#### [Task instructions]
Reproduce word for word the part of the hypothesis testing text between "Figure 21.1: Probability" and "are so low.", inclusive.

#### [Text shown]
Chapter 21 What is hypothesis testing?

Statistical hypotheses are different from scientific hypotheses. In science, a hypothesis should make some kind of testable statement about the relationship between two or more different concepts or observations (Bouma, 2000). For example, we might hypothesise that in a particular population of sparrows, juveniles that have higher body mass will also have higher survival rates. In contrast, statistical hypotheses compare a sample outcome to the outcome predicted given a relevant statistical distribution (Sokal & Rohlf, 1995). That is, we start with a hypothesis that our data are sampled from some distribution, then work out whether or not we should reject this hypothesis. This concept is counter-intuitive, but it is absolutely fundamental for understanding the logic underlying most modern statistical techniques (Greenland et al., 2016; Mayo, 1996; Sokal & Rohlf, 1995), including all subsequent chapters of this book, so we will focus on it here in-depth. The most instructive way to explain the general idea is with the example of coin flips (Mayo, 1996), as we looked at in Chapter 15.

21.1 How ridiculous is our hypothesis?

Imagine that a coin is flipped 100 times. We are told that the coin is fair, meaning that there is an equal probability of it landing on heads or tails (i.e., the probability is 0.5 for both heads and tails in any given flip). From Section 15.4.1, recall that the number of times out of 100 that the coin flip comes up heads will be described by a binomial distribution. The most probable outcome will be 50 heads and 50 tails, but frequencies that deviate from this perfect 50:50 ratio (e.g., 48 heads and 52 tails) are also expected to be fairly common (Figure 21.1).

A barplot is shown with 101 bars, which correspond to the number of times a coin flip lands on heads; the distribution takes a humped shape.

Figure 21.1: Probability distribution for the number of times that a flipped coin lands on heads in 100 trials. Note that some areas of parameter space on the x-axis are cut off because the probabilities associated with this number of flips out of 100 being heads are so low.

#### [Excerpted data]
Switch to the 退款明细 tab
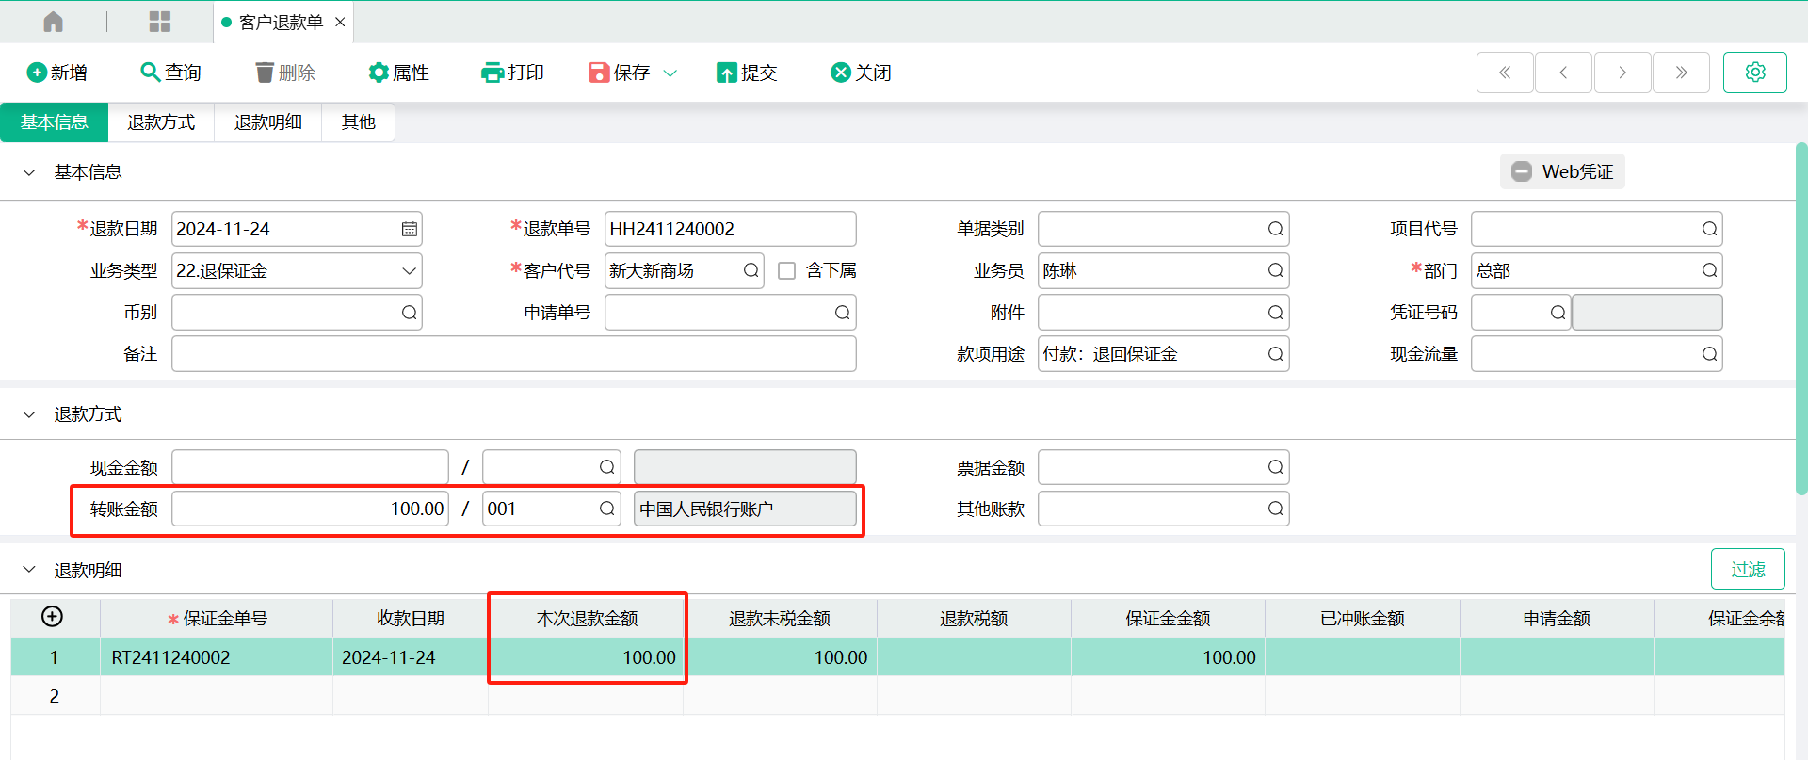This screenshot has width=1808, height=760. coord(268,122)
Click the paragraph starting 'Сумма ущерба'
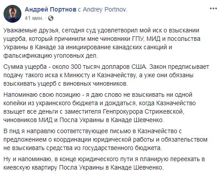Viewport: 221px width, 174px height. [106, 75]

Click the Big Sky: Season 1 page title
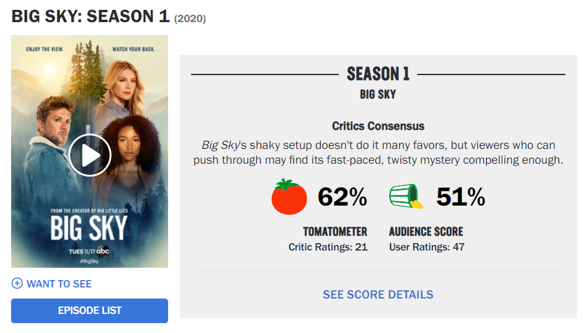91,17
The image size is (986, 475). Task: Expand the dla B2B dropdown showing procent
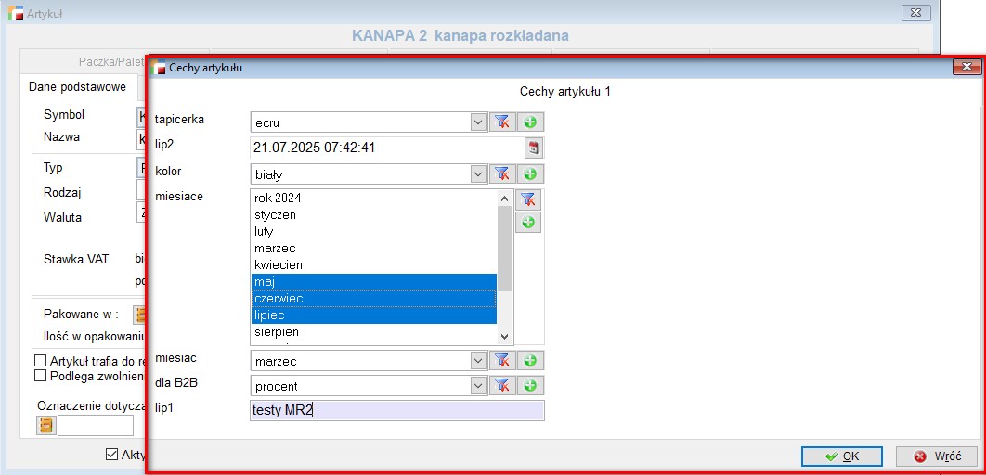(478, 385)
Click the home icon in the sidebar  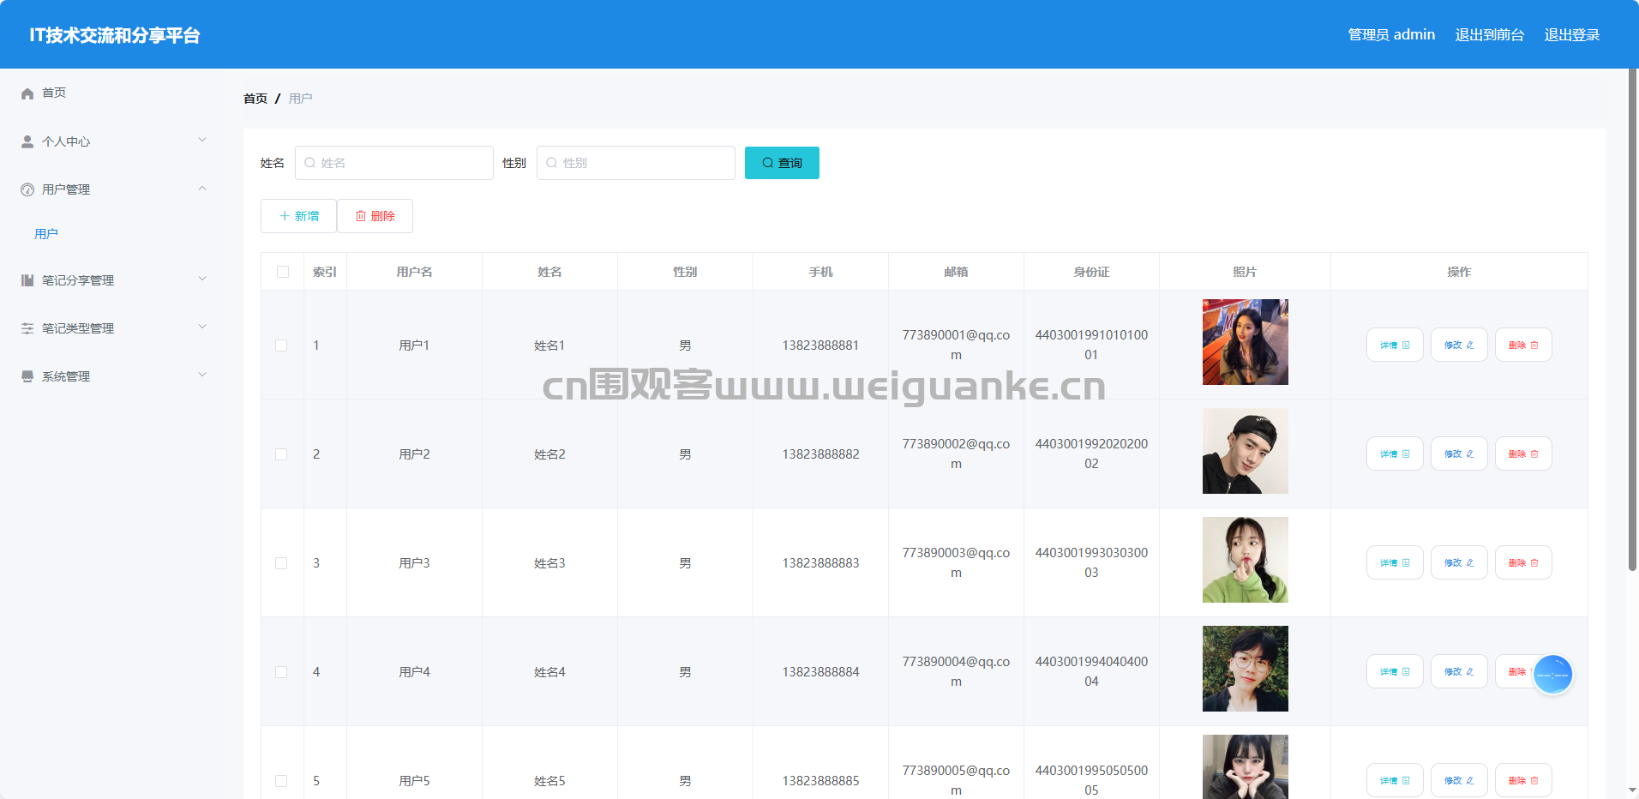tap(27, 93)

#### [Answer to this task]
Figure 21.1: Probability distribution for the number of times that a flipped coin lands on heads in 100 trials. Note that some areas of parameter space on the x-axis are cut off because the probabilities associated with this number of flips out of 100 being heads are so low.